En la parte posterior de la casa, hay algo de leña húmeda y una bicicleta de eje curvo y llantas grandes y delgadas. Los rines están enlodados; se ve que recientemente fue utilizada. La chimenea arroja algo de humo. Santiago se pregunta si estará sólo o si lo acompaña alguien más. Busca algún indicio. Lo invade la ansiedad. Quiere cobrar venganza. Siente un vacío en el estómago, la cabeza caliente, las manos hinchadas. Piensa en entrar o en esperarlo. ¿Tocarle a la puerta de metal o permanecer escondido? Encuentra en su camino un pedazo de varilla oxidada. Quiere tomarlo por sorpresa. Piensa en lo que se sentirá atravesarle con ella la cabeza. Necesita hacerse justicia. Pero no antes de averiguar el paradero de la niña y su madre. No las ve desde el desembarco en Veracruz. Ha llegado el momento esperado. Es tiempo de actuar contra este mercachifle hijo de puta. Le dirá: ¡Quiero a mis mujeres y fortuna, malparido! Lo recuperaré todo o lo mato a sangre fría. Quiero el oro, quiero mis libros, mi niña y su madre, mi suerte, mi vida, mi libertad, mi ilusión. ¡Lo quiero todo! ¡Maldita la hora en que te conocí! Maldita la hora en que decidí hacerte caso. ¡Traidor de mierda! ¿Por qué se me ocurrió escucharte? ¿Qué caerá Paris luego de Polonia? ¿Qué los Nazis reclamarán el territorio de Marruecos por tratarse de una colonia francesa? ¿Qué tienes contactos en el Reich y que estas bien informado? ¿Por qué te seguí a Portugal? ¿Qué Franco será recompensado con este territorio? ¿Qué me perseguirá de nuevo la falange? Yo quería adentrarme en el África, no en América y ciertamente, no en México. Un viaje por mar siguiendo toda la costa. ¿Qué no conviene porque podríamos encontrarnos con un submarino alemán? ¡Que mierda!

Santiago se envalentona y decide que la lucha es inevitable. Por eso se asoma por el borde de una de las ventanas frontales. Desde allí mira el interior solitario. Le tiemblan un poco los muslos y las rodillas. El alemán está dormido en el piso. Tiene la ropa puesta. Viste botas, uniforme y un abrigo color verde militar. Duerme de lado, dando la espalda a la calle y a Santiago. ¿Entraré a la casa ahora? Con sigilo, el español va hacia la pesada puerta de metal para observar si tiene candado o algún medio de seguridad. Las manos le han comenzado a sudar. El paso parece libre, el camino hacia Harold sencillo y despejado.
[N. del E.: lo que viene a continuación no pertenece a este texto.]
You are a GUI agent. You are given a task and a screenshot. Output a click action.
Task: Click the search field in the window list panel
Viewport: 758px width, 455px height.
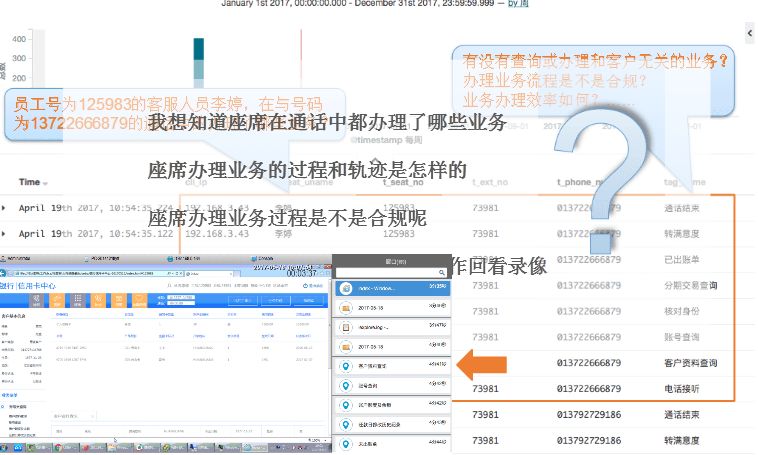[386, 272]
Se pregunta si será mejor esperarlo afuera, por la bicicleta, escondido, para enterrarle la varilla en el estómago, provocándole una herida mortal.

Huimos por tu culpa y recomendaciones, piensa. Todo el dinero a la mano, comprar papeles y pasaportes falsos, meter cada billete entre las hojas de los libros que quería enriquecieran mi biblioteca de Francia. Encajar todo en baúles viejos. Descoserle la muñeca de trapo a la Pilarica, meterle las monedas de oro y diamantes y volver a sellar. Explicarle todo, hacerla practicar en su cargado. Sufrir por que no le resulte el paquete demasiado pesado… Partamos pronto, deja lo demás atrás. Olvida tu ropa, cuida la vida, luego te compras más. ¡Bah! ¡Se merece la pena de morir el muy cabrón!

En los Estados Unidos no nos dejan entrar. ¡Todo el dinero que gasté en el viaje y solo nos autorizan una semana de permanencia! ¡Ostia! ¡Resiste la revisión minuciosa del equipaje! ¡Suda la vida cuando te piden ver los libros! ¡Gracias a Dios no se les ocurrió abrirlos! Que abordemos un barco para Cuba, que la visa no nos las alargan más. La escalera del barco, corta y colgante. ¡Se movía infernal! Y la pequeña cargando la muñeca con un brazo mientras con el otro se sujeta de mi pantalón ¡Pavor! ¡Yo tengo miedo de que se caiga! ¿Y si pierde agarre de la muñeca y todo el oro, todo el trabajo, todos los sacrificios se cayesen al mar? Tendría que arrojarme tras la muñeca. ¿Nos descubrirían? ¿Qué Cuba siempre no? ¿Qué comienza una revolución? ¡Yo no quiero ir a México! No quiero, de verdad, ya lo conozco... ¡Estamos desamparados en cualquier lugar! ¿Qué tienes un primo Dietrich en México que nos puede ayudar? Está bien, ¡rediez! ¿Y ahora? Santiago lo sabe: está a punto de matar a un hombre.